Start of DATASET
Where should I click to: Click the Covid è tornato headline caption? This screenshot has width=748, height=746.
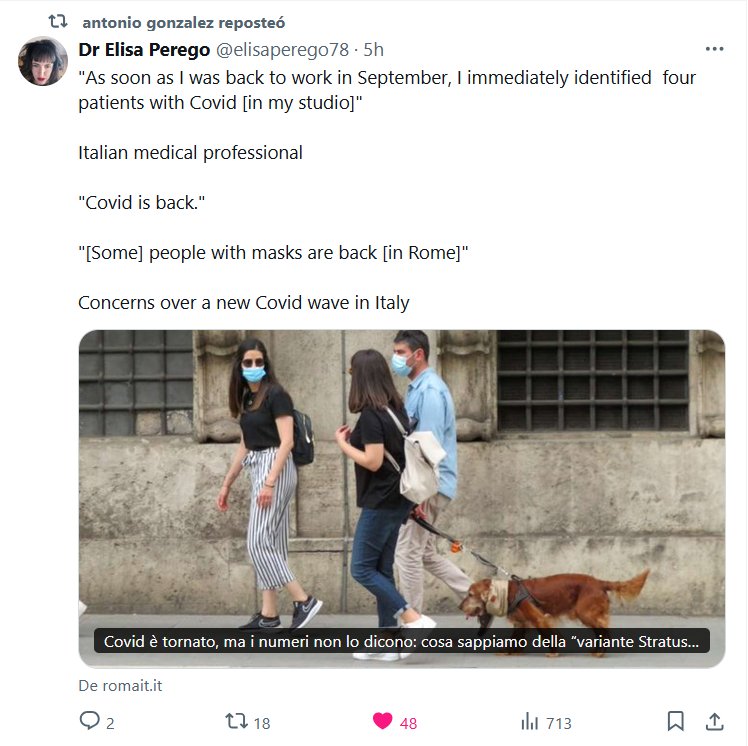(x=402, y=641)
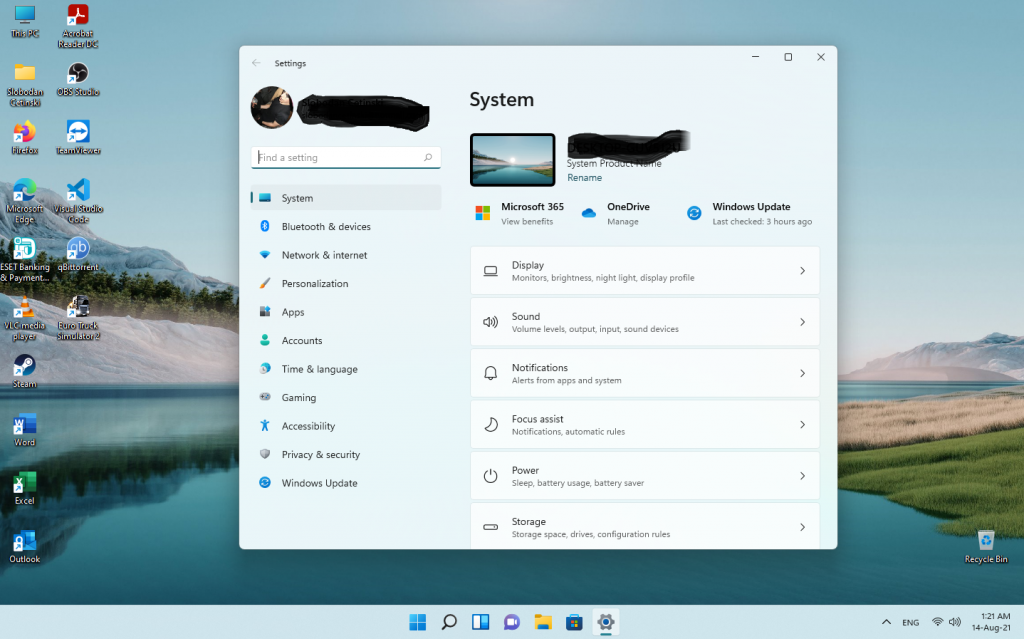Open the OBS Studio desktop icon
This screenshot has height=639, width=1024.
[78, 74]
End of DATASET
→ TASK DESCRIPTION: Output nothing but an exact retyping of the material, pictures excluded.

→ TASK RESULT:
Where should I click to: Click the Covid è tornato headline caption? This screenshot has width=748, height=746.
(x=402, y=641)
Open the OBS Studio desktop icon
This screenshot has height=639, width=1024.
[78, 74]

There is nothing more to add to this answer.